Evra did the milking himself - to my great relief - then we brought the snake outside and laid her on the grass. We grabbed buckets of water and scrubbed her down with really soft sponges.
After that, we had to feed the wolf-man. His cage was near the back of the campsite. He roared when he saw us coming. He looked as angry and dangerous as he had that night I went to see the Cirque with Steve. He shook the bars and lunged at us if we got too close - which we didn't!
"Why is he so vicious?"I asked, tossing him a large chunk of raw meat, which he grabbed in midair and bit into.
"Because he's a real wolf-man,"Evra said. "He's not just somebody very hairy. He's half human, half wolf."
"Isn't it cruel to keep him chained up?"I asked, throwing him another slice of meat.
"If we didn't, he'd run free and kill people. The mix of human and wolf blood has driven him mad. He wouldn't just kill when he was hungry; if he was free, he'd murder all the time."
"Isn't there a cure?"I asked, feeling sorry for him.
"There isn't a cure because it isn't a disease,"Evra explained. "This isn't something he caught, it's how he was born. This is what he is."
"How did it happen?"I asked.
Evra looked at me seriously. "Do you really want to know?"
I stared at the hairy monster in the cage, ripping up the meat as if it were cotton candy, then gulped and said, "No, I suppose I don't."
We did a bunch of jobs after that. We peeled potatoes for the night's dinner, helped repair a tire on one of the cars, spent an hour painting the roof of a van, and walked a dog. Evra said most days were like this, just wandering through the camp, seeing what needed doing, helping out here and there.

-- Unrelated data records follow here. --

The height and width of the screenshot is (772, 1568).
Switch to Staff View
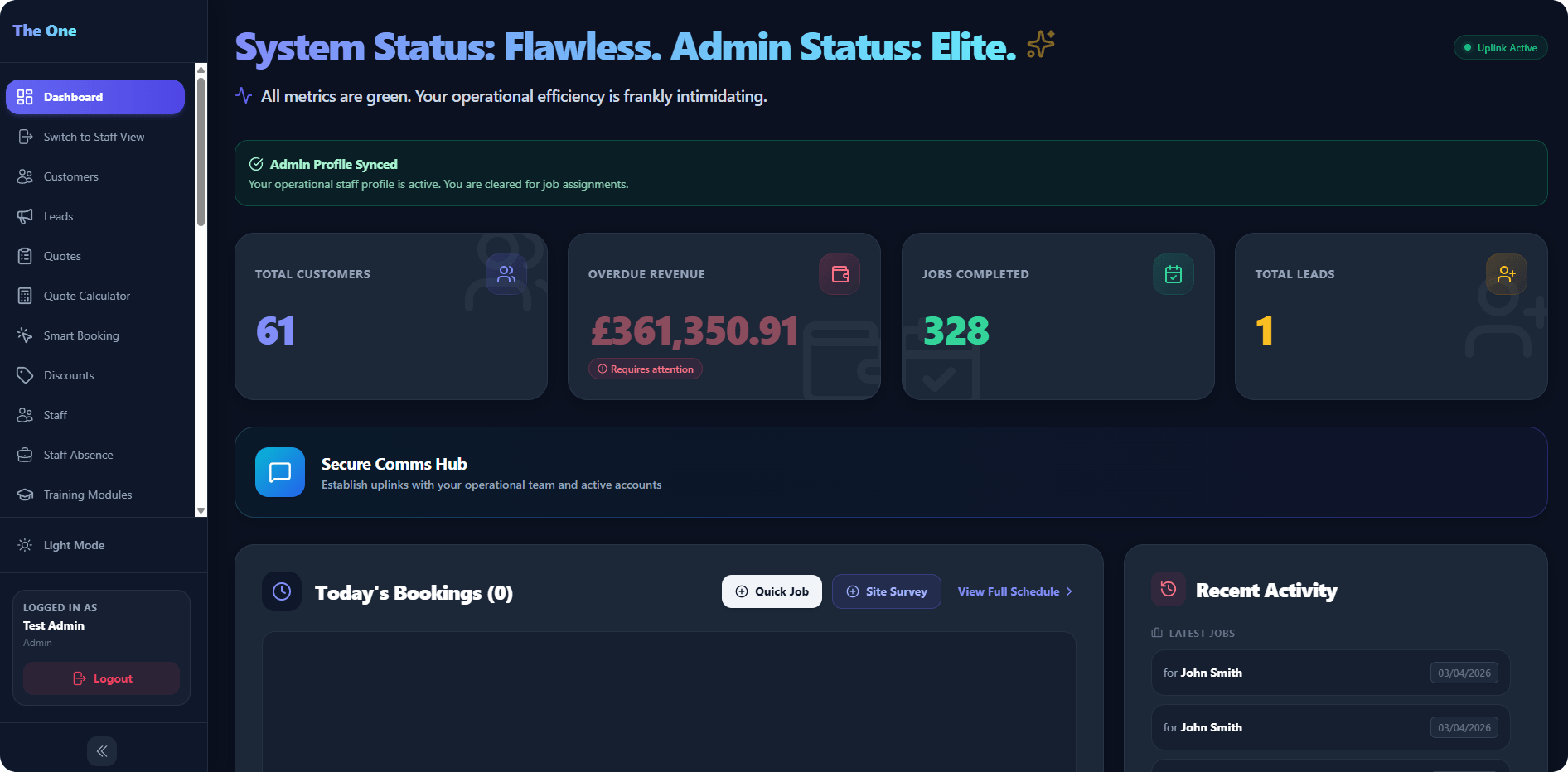click(x=94, y=137)
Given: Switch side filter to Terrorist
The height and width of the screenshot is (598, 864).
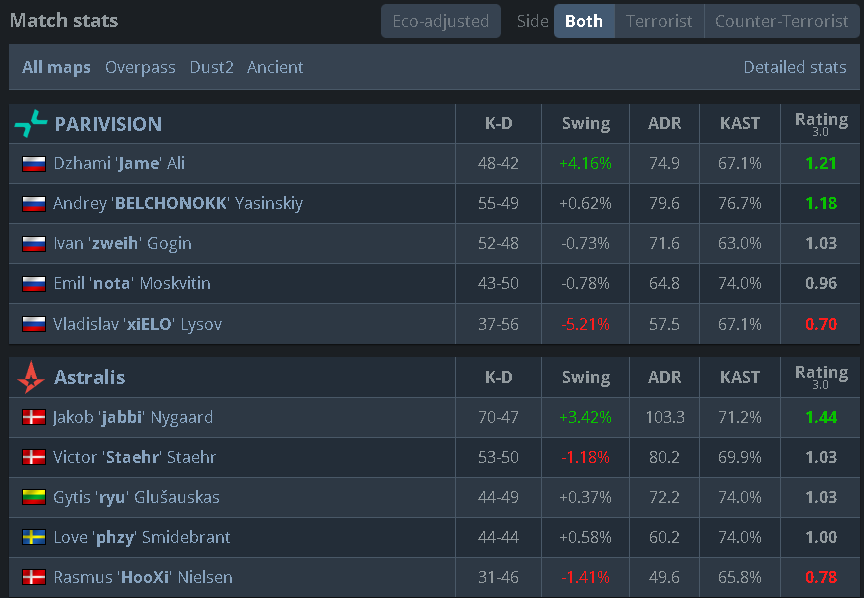Looking at the screenshot, I should click(659, 21).
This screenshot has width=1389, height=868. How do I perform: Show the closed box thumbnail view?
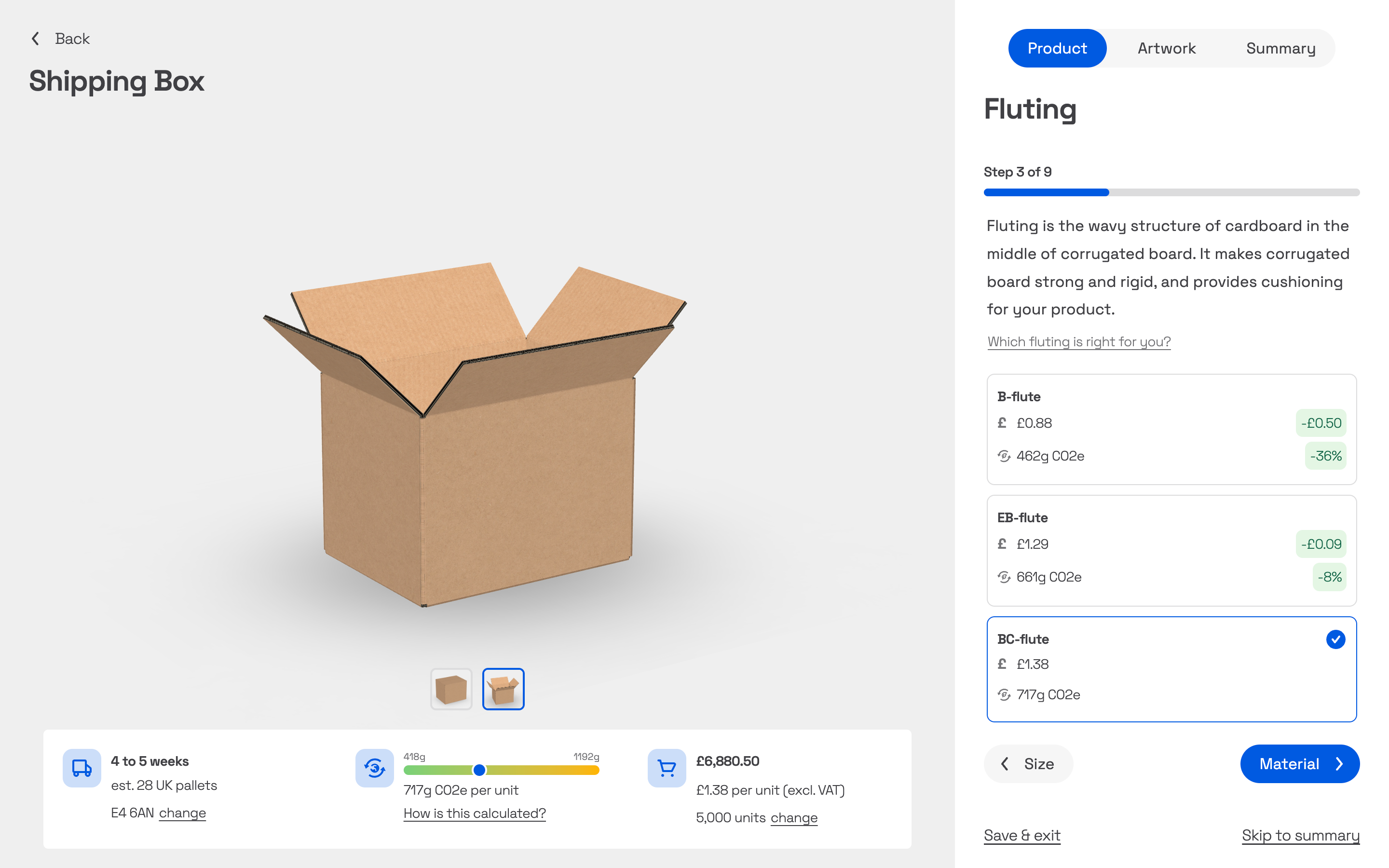tap(451, 688)
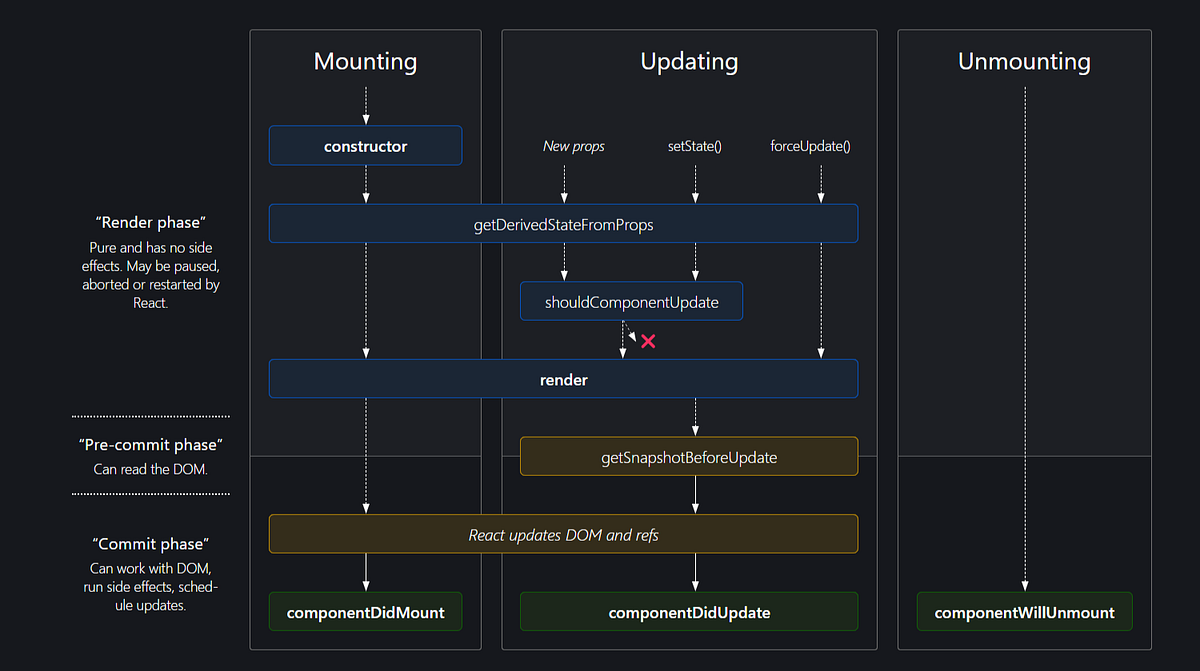This screenshot has height=671, width=1200.
Task: Click the red X cancellation marker
Action: (649, 341)
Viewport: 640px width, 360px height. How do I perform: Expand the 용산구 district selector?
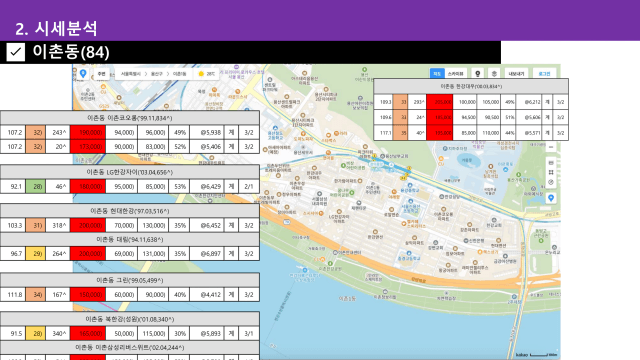click(157, 74)
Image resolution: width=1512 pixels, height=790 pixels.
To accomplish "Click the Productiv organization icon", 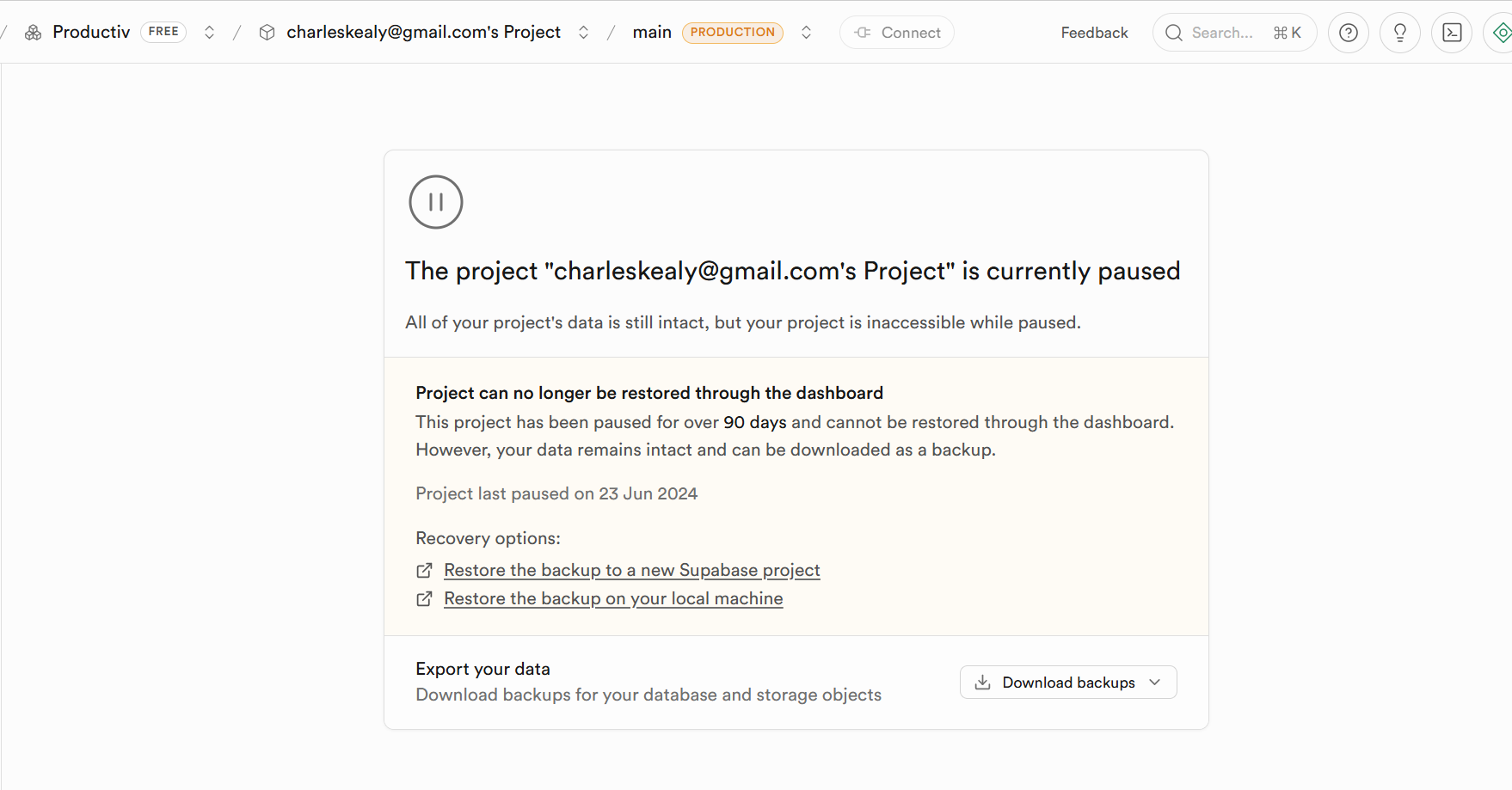I will click(x=34, y=33).
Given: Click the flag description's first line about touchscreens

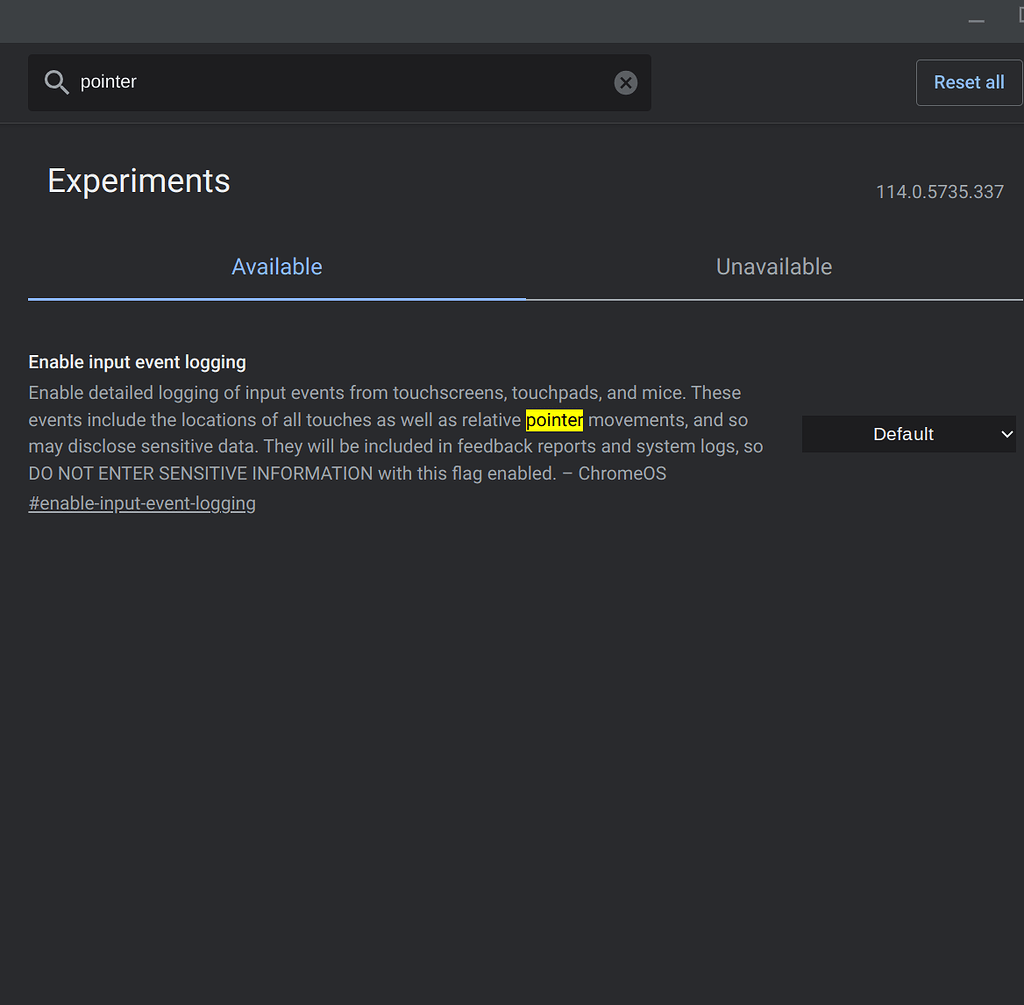Looking at the screenshot, I should tap(384, 393).
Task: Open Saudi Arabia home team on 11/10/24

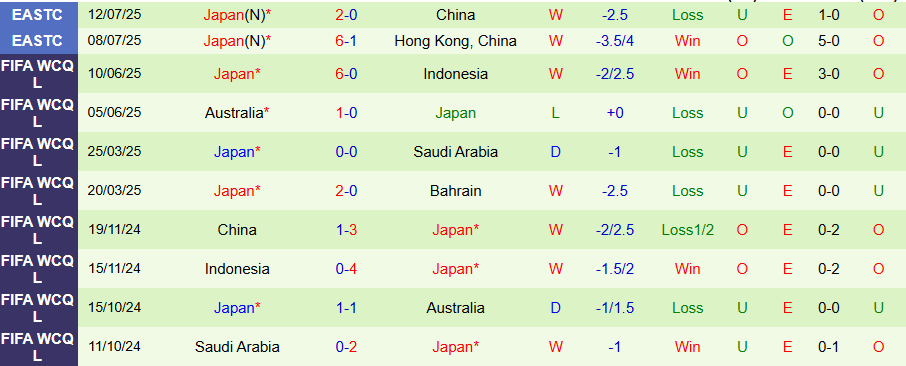Action: pos(237,347)
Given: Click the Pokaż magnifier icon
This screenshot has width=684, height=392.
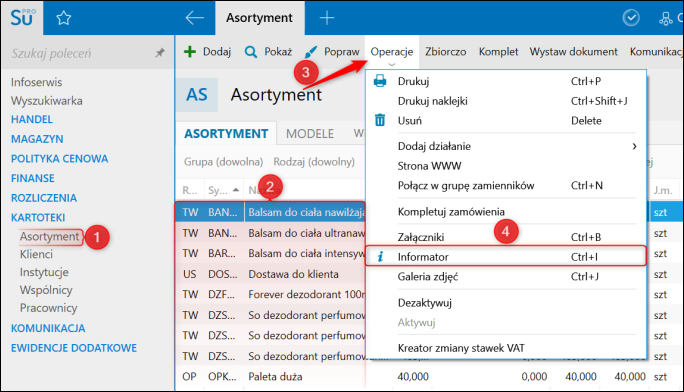Looking at the screenshot, I should 251,52.
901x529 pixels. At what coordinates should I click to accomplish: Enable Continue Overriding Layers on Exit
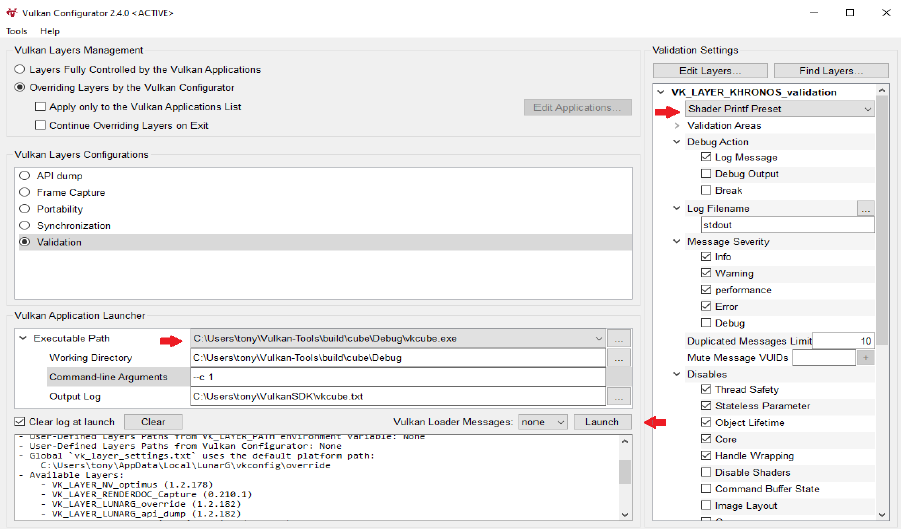41,125
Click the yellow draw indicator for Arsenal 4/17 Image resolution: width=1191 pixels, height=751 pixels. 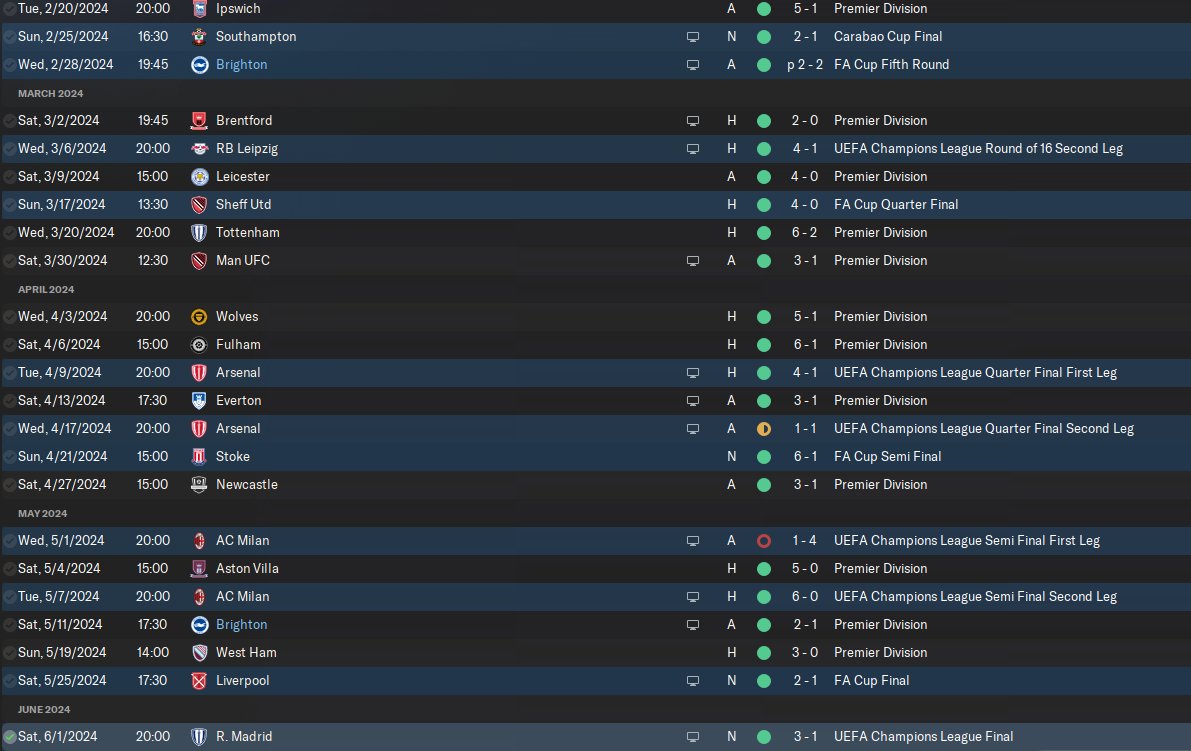tap(764, 429)
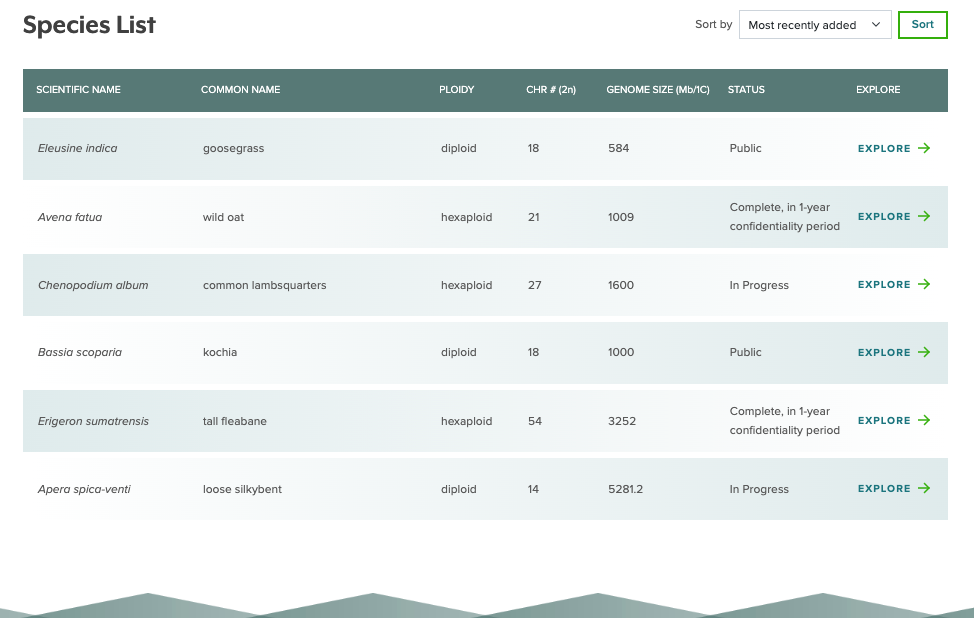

In the evening we took a garbage bag full of cans and broken pieces of glass to the tent of Rhamus Twobellies, a huge man who could eat anything. I wanted to stay and watch him eat, but Evra hurried me out. Rhamus didn't like people watching him eat when he wasn't performing.
We had a lot of time to ourselves, and during our quieter moments we told each other about our lives - where we'd come from and how we'd grown up.
Evra had been born to ordinary parents. They were horrified when they saw him. They abandoned him at an orphanage, where he stayed until an evil circus owner bought him at the age of four.
"Those were bad days,"he said quietly. "He used to beat me and treat me like a real snake. He kept me locked up in a glass case and let people pay to look at me and laugh."
He was with the circus for seven long, miserable years, touring small towns, being made to feel ugly and freakish and useless.
Finally, Mr. Tall came to the rescue.
"He showed up one night,"Evra said. "He appeared suddenly out of the darkness and stood by my cage for a long time, watching me. He didn't say a word. Neither did I.